Daily deals Web site Groupon announced late Thursday its initial public offering of 35 million Class A shares at the price of $20 per share, giving the company a market value of $12.7 billion.

The company also granted the underwriters a 30-day option to purchase up to an additional 5.2 million shares of the Class A stock to cover over-allotments.

Groupon's shares are expected to begin trading on the NASDAQ Global Select Market Friday and will have the ticker symbol GRPN. The company is set to make $700 million when it goes public this week.

The company's IPO is now the second-largest announced following only the release of Google's IPO in 2004. Groupon's IPO was higher than expected, indicating a large number of investors interested in the company's shares. Although floating estimates of the company valued it at $25 billion when Groupon first filed for an IPO in June, questions over the company's unorthodox accounting measures and complaints that Groupon does not create consumer loyalty muddled the early estimates.

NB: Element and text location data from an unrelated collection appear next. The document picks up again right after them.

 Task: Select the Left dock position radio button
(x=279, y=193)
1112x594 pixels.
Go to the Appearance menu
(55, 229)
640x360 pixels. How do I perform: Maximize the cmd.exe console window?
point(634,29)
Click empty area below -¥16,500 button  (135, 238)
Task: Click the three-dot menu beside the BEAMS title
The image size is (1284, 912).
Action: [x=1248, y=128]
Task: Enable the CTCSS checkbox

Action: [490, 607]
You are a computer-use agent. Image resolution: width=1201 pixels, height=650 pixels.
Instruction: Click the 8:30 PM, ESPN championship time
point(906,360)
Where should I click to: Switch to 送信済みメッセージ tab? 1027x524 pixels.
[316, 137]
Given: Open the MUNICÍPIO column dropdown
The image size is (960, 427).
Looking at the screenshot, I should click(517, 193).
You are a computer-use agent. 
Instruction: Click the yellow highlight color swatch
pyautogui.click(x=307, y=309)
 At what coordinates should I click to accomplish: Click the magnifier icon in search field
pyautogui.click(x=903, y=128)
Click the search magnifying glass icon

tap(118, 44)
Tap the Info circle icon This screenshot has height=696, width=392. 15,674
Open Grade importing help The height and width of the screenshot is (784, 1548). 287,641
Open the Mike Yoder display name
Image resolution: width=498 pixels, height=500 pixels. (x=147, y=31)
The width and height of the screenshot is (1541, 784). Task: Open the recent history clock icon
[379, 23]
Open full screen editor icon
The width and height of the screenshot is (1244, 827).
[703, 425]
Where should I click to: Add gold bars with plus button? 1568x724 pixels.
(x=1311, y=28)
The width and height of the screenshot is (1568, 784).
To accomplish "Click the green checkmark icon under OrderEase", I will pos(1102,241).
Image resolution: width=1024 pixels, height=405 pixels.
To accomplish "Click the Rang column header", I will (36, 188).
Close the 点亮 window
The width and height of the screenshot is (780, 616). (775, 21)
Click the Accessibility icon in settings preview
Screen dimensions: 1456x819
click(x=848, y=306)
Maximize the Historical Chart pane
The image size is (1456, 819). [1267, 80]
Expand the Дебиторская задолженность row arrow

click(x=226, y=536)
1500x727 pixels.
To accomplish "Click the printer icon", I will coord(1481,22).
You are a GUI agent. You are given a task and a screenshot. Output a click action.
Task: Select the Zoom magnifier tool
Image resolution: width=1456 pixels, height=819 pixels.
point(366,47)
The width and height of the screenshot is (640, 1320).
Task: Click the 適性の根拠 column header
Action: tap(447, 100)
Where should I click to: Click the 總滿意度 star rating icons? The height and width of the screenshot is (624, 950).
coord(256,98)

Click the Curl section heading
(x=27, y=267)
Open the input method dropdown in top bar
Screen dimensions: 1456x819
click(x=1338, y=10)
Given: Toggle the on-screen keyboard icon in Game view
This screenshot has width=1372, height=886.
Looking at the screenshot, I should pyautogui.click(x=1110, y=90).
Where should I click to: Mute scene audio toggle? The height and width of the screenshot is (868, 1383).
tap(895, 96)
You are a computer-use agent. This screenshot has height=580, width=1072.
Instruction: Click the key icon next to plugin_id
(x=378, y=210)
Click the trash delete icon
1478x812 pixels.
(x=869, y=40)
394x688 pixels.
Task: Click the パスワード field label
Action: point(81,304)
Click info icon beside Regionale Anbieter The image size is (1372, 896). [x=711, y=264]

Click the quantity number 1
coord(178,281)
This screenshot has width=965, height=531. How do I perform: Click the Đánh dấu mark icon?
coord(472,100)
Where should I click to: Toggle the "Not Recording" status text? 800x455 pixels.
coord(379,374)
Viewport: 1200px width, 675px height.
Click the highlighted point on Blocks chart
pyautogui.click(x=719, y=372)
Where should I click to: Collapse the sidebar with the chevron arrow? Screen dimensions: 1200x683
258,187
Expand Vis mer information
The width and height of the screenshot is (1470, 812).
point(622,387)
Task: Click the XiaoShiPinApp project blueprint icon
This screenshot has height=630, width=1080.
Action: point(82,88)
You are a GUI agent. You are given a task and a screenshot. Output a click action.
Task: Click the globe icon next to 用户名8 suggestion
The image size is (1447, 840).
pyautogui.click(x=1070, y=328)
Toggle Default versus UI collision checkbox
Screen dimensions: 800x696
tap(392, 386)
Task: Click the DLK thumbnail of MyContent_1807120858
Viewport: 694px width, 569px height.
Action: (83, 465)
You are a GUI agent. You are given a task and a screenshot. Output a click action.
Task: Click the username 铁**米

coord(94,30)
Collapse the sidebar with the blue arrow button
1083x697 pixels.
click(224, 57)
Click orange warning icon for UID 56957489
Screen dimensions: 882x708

Groupon is a rapidly growing company but has been closely watched both by market investors and other Web startups. Started in Chicago in 2008 by Andrew Mason, Groupon sends out daily e-mails to subscribers offering them discount deals in their local area. Coupons are offered for spas, clothing stores, restaurants and other industries.

At the end of September, Groupon operated in 175 markets in North America and 45 countries across the globe with 143 million subscribers. Thirty million Groupon coupons were sold between July and September, according to News.com.au.